El
carpintero Hans Sviggum se encontraba arrodillado en su taller de la ciudad de
Bergen. Tenía la camisa desabrochada y sus pantalones oscuros se llenaban de
polvo sobre el parquet. El sudor resbalaba por todo su rostro y respiraba
entrecortadamente. Sus gafas habían caído al suelo en el último ataque y tenían
una lente rota. Ahí, inmóvil, permanecía Hans sintiendo el cañón de la pistola
en la sien.
Quien
portaba el arma no decía nada, sólo clavaba la vista en su prisionero. Hans
podía sentir su mirada de odio. Detectaba de sobra esa mirada porque conocía a
aquel hombre desde que le alcanzaba la memoria, pero nunca lo había visto así.
Sin embargo, era totalmente comprensible: Hans
había arruinado la vida a aquel hombre hacía unos meses.
Ojala
nunca le hubieran encomendado ir a buscar al hijo de su captor al entrenamiento
de fútbol. Ojala él no hubiera bebido más de la cuenta antes de coger el coche.

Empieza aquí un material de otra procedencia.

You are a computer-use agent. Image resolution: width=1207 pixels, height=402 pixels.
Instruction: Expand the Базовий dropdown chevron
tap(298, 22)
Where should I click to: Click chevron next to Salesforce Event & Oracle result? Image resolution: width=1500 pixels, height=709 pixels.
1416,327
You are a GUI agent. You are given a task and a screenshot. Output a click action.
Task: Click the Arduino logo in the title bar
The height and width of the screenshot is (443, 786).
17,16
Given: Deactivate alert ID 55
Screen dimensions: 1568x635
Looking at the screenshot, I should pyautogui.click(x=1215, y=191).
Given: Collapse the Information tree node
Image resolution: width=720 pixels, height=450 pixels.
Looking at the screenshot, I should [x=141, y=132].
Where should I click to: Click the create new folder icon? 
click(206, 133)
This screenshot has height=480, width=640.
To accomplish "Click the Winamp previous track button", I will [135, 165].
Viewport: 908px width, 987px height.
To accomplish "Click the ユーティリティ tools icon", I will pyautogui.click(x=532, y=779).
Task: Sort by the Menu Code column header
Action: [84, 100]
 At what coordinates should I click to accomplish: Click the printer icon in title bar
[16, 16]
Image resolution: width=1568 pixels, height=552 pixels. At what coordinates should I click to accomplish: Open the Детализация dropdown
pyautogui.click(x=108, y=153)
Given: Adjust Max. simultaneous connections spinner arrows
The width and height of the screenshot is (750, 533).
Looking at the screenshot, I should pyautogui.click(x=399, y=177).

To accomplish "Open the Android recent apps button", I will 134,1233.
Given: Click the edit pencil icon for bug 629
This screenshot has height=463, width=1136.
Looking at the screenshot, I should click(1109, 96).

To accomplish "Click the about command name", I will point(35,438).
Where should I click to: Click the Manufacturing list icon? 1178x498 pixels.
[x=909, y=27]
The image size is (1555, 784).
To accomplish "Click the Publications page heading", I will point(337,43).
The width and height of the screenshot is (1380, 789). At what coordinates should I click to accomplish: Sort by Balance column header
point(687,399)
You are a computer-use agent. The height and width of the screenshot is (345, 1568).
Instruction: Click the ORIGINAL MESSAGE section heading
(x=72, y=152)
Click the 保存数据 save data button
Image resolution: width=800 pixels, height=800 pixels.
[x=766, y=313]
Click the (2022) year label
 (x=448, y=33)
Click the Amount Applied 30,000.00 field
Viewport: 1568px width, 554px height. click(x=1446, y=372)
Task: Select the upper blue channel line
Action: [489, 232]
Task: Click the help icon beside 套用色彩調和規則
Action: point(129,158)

Ojala, al menos, se hubiera acordado de ponerle el cinturón al niño. Y ojala
hubiera visto aquella boca de incendios. Si así hubiera sido, el niño seguiría
con vida y él no estaría a punto de perderla.
Lo
que Hans aún no había logrado entender era cómo la madre del niño le había
perdonado, al igual que sus dos hijos. Cómo habían podido ser tan
comprensivos cuando él cometió tal atrocidad. Cómo en el funeral fueron capaces
de abrazarle. No le importaba que ellos fueran tan comprensivos cuando la culpa
le torturaba desde dentro. Cuando unas llamas abrasaban cualquier otro
pensamiento, reduciéndolo a cenizas, para ocupar la totalidad de su cerebro.
Así
que claro que comprendía que ahora tuviera una pistola pegada a la cabeza a
punto de hacerle derramar sus sesos, de los que entre la sangre sólo podrían
encontrarse restos de culpabilidad. Hans ya tenía el perdón de todos, pero
faltaba el de alguien: el de aquel hombre. Él nunca sería capaz de perdonarle
por lo que hizo. Jamás olvidaría. Aquel padre atormentado sólo encontraría el
consuelo con la muerte de Hans.
Pero
no servía de nada que Hans siguiera evadiéndose de sí mismo, porque el brazo
que sujetaba la pistola salía, ni nada más ni nada menos, que del hombro del
propio Hans. Porque todo el mundo le había perdonado, pero que su hijo muriera
por su culpa, hacía que él fuera incapaz de perdonarse a sí mismo. Ni siquiera
mirándose al espejo se reconocía en aquella mirada de odio que le devolvía su
reflejo. Porque en ese taller sólo había un hombre frente al espejo. Porque
aquel hombre era Hans.
Y
por eso fue Hans quien apretó el gatillo.